:: WHAT IS EXPECTED ::
Convert the lines below into a Markdown table with the columns Row and Line, putting each line's number in Row and its text in Line. Leave out blank lines.

:: RECORDS SHOWN ::

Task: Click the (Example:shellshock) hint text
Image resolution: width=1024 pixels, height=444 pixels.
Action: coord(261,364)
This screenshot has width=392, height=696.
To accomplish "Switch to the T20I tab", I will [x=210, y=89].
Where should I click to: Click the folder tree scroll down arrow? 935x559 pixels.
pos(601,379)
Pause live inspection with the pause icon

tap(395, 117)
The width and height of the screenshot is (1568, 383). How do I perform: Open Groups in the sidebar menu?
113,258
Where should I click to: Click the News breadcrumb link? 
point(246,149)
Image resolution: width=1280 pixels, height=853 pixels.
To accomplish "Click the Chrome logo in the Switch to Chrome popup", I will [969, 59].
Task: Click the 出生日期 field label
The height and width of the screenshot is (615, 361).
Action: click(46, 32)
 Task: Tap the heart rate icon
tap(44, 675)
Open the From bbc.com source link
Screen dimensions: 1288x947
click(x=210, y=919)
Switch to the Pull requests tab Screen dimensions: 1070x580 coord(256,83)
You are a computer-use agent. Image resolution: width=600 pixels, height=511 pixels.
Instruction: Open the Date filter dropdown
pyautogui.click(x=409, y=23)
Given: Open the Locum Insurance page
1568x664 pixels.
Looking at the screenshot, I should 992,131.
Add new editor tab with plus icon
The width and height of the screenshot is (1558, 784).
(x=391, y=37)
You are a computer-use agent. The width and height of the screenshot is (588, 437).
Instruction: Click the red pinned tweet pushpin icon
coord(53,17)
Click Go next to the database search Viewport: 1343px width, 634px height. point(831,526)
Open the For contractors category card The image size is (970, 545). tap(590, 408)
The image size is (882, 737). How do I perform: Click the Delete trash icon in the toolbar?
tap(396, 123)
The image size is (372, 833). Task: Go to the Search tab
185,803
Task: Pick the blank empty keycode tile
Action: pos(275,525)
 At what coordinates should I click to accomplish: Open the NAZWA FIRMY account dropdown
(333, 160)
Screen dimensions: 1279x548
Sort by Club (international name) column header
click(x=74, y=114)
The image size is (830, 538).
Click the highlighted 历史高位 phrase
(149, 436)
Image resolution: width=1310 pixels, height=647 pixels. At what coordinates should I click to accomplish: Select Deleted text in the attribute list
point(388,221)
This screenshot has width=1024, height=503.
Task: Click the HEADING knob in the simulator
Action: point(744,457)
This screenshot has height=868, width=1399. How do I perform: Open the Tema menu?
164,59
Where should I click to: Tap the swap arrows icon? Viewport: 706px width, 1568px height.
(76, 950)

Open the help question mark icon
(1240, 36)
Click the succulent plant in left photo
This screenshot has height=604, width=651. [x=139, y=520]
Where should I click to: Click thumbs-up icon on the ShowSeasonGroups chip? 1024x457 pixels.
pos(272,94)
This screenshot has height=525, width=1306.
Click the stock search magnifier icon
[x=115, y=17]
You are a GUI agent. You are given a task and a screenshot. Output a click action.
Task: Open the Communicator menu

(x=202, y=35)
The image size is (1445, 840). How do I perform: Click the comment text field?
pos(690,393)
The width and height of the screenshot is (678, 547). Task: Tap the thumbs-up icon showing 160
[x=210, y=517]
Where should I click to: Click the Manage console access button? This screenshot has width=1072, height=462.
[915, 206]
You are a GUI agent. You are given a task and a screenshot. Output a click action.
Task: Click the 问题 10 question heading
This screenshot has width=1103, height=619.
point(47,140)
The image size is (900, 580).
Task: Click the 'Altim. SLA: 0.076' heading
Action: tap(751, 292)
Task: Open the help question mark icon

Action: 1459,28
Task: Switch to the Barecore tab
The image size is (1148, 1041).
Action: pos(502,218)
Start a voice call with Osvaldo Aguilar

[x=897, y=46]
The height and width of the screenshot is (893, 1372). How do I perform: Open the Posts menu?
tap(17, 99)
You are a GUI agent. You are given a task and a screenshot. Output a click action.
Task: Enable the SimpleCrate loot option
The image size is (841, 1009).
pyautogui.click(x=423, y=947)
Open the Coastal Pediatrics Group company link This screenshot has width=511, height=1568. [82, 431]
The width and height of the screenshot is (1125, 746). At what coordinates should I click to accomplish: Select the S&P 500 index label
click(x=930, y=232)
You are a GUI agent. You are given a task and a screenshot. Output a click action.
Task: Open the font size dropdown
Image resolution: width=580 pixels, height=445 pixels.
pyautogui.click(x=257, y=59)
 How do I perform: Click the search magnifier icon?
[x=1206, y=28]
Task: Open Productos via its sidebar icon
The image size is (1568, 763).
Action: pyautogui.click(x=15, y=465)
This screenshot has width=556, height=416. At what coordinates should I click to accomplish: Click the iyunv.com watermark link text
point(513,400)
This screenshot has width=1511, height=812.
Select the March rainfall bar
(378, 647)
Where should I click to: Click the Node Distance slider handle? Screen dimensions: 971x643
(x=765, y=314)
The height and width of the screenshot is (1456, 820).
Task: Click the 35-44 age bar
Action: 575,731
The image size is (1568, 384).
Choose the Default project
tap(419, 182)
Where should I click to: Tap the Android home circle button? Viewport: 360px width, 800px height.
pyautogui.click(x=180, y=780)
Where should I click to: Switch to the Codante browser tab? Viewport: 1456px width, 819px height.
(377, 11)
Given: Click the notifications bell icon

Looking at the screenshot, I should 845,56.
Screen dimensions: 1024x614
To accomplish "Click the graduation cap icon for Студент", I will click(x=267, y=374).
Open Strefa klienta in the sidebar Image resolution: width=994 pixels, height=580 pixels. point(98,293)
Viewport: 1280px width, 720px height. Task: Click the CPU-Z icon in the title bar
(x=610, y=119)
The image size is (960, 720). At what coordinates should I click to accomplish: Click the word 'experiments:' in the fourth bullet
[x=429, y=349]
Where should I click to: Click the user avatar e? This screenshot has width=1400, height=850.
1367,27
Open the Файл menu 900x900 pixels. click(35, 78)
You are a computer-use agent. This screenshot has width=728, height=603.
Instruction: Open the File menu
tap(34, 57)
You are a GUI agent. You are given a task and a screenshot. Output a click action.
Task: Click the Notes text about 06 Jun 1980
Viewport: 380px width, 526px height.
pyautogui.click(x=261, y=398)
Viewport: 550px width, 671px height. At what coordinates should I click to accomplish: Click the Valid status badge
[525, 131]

:: PROBLEM SOLUTION ::
| Row | Line |
|---|---|
| 1 | Task: Click the (Example:shellshock) hint text |
| 2 | Image resolution: width=1024 pixels, height=444 pixels. |
| 3 | Action: coord(261,364) |
| 4 | This screenshot has width=392, height=696. |
| 5 | To accomplish "Switch to the T20I tab", I will [x=210, y=89]. |
| 6 | Where should I click to: Click the folder tree scroll down arrow? 935x559 pixels. |
| 7 | pos(601,379) |
| 8 | Pause live inspection with the pause icon |
| 9 | tap(395, 117) |
| 10 | The width and height of the screenshot is (1568, 383). How do I perform: Open Groups in the sidebar menu? |
| 11 | 113,258 |
| 12 | Where should I click to: Click the News breadcrumb link?  |
| 13 | point(246,149) |
| 14 | Image resolution: width=1280 pixels, height=853 pixels. |
| 15 | To accomplish "Click the Chrome logo in the Switch to Chrome popup", I will [969, 59]. |
| 16 | Task: Click the 出生日期 field label |
| 17 | The height and width of the screenshot is (615, 361). |
| 18 | Action: click(46, 32) |
| 19 |  Task: Tap the heart rate icon |
| 20 | tap(44, 675) |
| 21 | Open the From bbc.com source link |
| 22 | Screen dimensions: 1288x947 |
| 23 | click(x=210, y=919) |
| 24 | Switch to the Pull requests tab Screen dimensions: 1070x580 coord(256,83) |
| 25 | You are a computer-use agent. Image resolution: width=600 pixels, height=511 pixels. |
| 26 | Instruction: Open the Date filter dropdown |
| 27 | pyautogui.click(x=409, y=23) |
| 28 | Given: Open the Locum Insurance page |
| 29 | 1568x664 pixels. |
| 30 | Looking at the screenshot, I should 992,131. |
| 31 | Add new editor tab with plus icon |
| 32 | The width and height of the screenshot is (1558, 784). |
| 33 | (x=391, y=37) |
| 34 | You are a computer-use agent. The width and height of the screenshot is (588, 437). |
| 35 | Instruction: Click the red pinned tweet pushpin icon |
| 36 | coord(53,17) |
| 37 | Click Go next to the database search Viewport: 1343px width, 634px height. point(831,526) |
| 38 | Open the For contractors category card The image size is (970, 545). tap(590, 408) |
| 39 | The image size is (882, 737). How do I perform: Click the Delete trash icon in the toolbar? |
| 40 | tap(396, 123) |
| 41 | The image size is (372, 833). Task: Go to the Search tab |
| 42 | 185,803 |
| 43 | Task: Pick the blank empty keycode tile |
| 44 | Action: pos(275,525) |
| 45 |  At what coordinates should I click to accomplish: Open the NAZWA FIRMY account dropdown |
| 46 | (333, 160) |
| 47 | Screen dimensions: 1279x548 |
| 48 | Sort by Club (international name) column header |
| 49 | click(x=74, y=114) |
| 50 | The image size is (830, 538). |
| 51 | Click the highlighted 历史高位 phrase |
| 52 | (149, 436) |
| 53 | Image resolution: width=1310 pixels, height=647 pixels. At what coordinates should I click to accomplish: Select Deleted text in the attribute list |
| 54 | point(388,221) |
| 55 | This screenshot has width=1024, height=503. |
| 56 | Task: Click the HEADING knob in the simulator |
| 57 | Action: point(744,457) |
| 58 | This screenshot has height=868, width=1399. How do I perform: Open the Tema menu? |
| 59 | 164,59 |
| 60 | Where should I click to: Tap the swap arrows icon? Viewport: 706px width, 1568px height. |
| 61 | (76, 950) |
| 62 | Open the help question mark icon |
| 63 | (1240, 36) |
| 64 | Click the succulent plant in left photo |
| 65 | This screenshot has height=604, width=651. [x=139, y=520] |
| 66 | Where should I click to: Click thumbs-up icon on the ShowSeasonGroups chip? 1024x457 pixels. |
| 67 | pos(272,94) |
| 68 | This screenshot has height=525, width=1306. |
| 69 | Click the stock search magnifier icon |
| 70 | [x=115, y=17] |
| 71 | You are a GUI agent. You are given a task and a screenshot. Output a click action. |
| 72 | Task: Open the Communicator menu |
| 73 | (x=202, y=35) |
| 74 | The image size is (1445, 840). How do I perform: Click the comment text field? |
| 75 | pos(690,393) |
| 76 | The width and height of the screenshot is (678, 547). Task: Tap the thumbs-up icon showing 160 |
| 77 | [x=210, y=517] |
| 78 | Where should I click to: Click the Manage console access button? This screenshot has width=1072, height=462. |
| 79 | [915, 206] |
| 80 | You are a GUI agent. You are given a task and a screenshot. Output a click action. |
| 81 | Task: Click the 问题 10 question heading |
| 82 | This screenshot has width=1103, height=619. |
| 83 | point(47,140) |
| 84 | The image size is (900, 580). |
| 85 | Task: Click the 'Altim. SLA: 0.076' heading |
| 86 | Action: tap(751, 292) |
| 87 | Task: Open the help question mark icon |
| 88 | Action: 1459,28 |
| 89 | Task: Switch to the Barecore tab |
| 90 | The image size is (1148, 1041). |
| 91 | Action: pos(502,218) |
| 92 | Start a voice call with Osvaldo Aguilar |
| 93 | [x=897, y=46] |
| 94 | The height and width of the screenshot is (893, 1372). How do I perform: Open the Posts menu? |
| 95 | tap(17, 99) |
| 96 | You are a GUI agent. You are given a task and a screenshot. Output a click action. |
| 97 | Task: Enable the SimpleCrate loot option |
| 98 | The image size is (841, 1009). |
| 99 | pyautogui.click(x=423, y=947) |
| 100 | Open the Coastal Pediatrics Group company link This screenshot has width=511, height=1568. [82, 431] |
| 101 | The width and height of the screenshot is (1125, 746). At what coordinates should I click to accomplish: Select the S&P 500 index label |
| 102 | click(x=930, y=232) |
| 103 | You are a GUI agent. You are given a task and a screenshot. Output a click action. |
| 104 | Task: Open the font size dropdown |
| 105 | Image resolution: width=580 pixels, height=445 pixels. |
| 106 | pyautogui.click(x=257, y=59) |
| 107 |  How do I perform: Click the search magnifier icon? |
| 108 | [x=1206, y=28] |
| 109 | Task: Open Productos via its sidebar icon |
| 110 | The image size is (1568, 763). |
| 111 | Action: pyautogui.click(x=15, y=465) |
| 112 | This screenshot has width=556, height=416. At what coordinates should I click to accomplish: Click the iyunv.com watermark link text |
| 113 | point(513,400) |
| 114 | This screenshot has width=1511, height=812. |
| 115 | Select the March rainfall bar |
| 116 | (378, 647) |
| 117 | Where should I click to: Click the Node Distance slider handle? Screen dimensions: 971x643 |
| 118 | (x=765, y=314) |
| 119 | The height and width of the screenshot is (1456, 820). |
| 120 | Task: Click the 35-44 age bar |
| 121 | Action: 575,731 |
| 122 | The image size is (1568, 384). |
| 123 | Choose the Default project |
| 124 | tap(419, 182) |
| 125 | Where should I click to: Tap the Android home circle button? Viewport: 360px width, 800px height. |
| 126 | pyautogui.click(x=180, y=780) |
| 127 | Where should I click to: Switch to the Codante browser tab? Viewport: 1456px width, 819px height. |
| 128 | (377, 11) |
| 129 | Given: Click the notifications bell icon |
| 130 | Looking at the screenshot, I should 845,56. |
| 131 | Screen dimensions: 1024x614 |
| 132 | To accomplish "Click the graduation cap icon for Студент", I will click(x=267, y=374). |
| 133 | Open Strefa klienta in the sidebar Image resolution: width=994 pixels, height=580 pixels. point(98,293) |
| 134 | Viewport: 1280px width, 720px height. Task: Click the CPU-Z icon in the title bar |
| 135 | (x=610, y=119) |
| 136 | The image size is (960, 720). At what coordinates should I click to accomplish: Click the word 'experiments:' in the fourth bullet |
| 137 | [x=429, y=349] |
| 138 | Where should I click to: Click the user avatar e? This screenshot has width=1400, height=850. |
| 139 | 1367,27 |
| 140 | Open the Файл menu 900x900 pixels. click(35, 78) |
| 141 | You are a computer-use agent. This screenshot has width=728, height=603. |
| 142 | Instruction: Open the File menu |
| 143 | tap(34, 57) |
| 144 | You are a GUI agent. You are given a task and a screenshot. Output a click action. |
| 145 | Task: Click the Notes text about 06 Jun 1980 |
| 146 | Viewport: 380px width, 526px height. |
| 147 | pyautogui.click(x=261, y=398) |
| 148 | Viewport: 550px width, 671px height. At what coordinates should I click to accomplish: Click the Valid status badge |
| 149 | [525, 131] |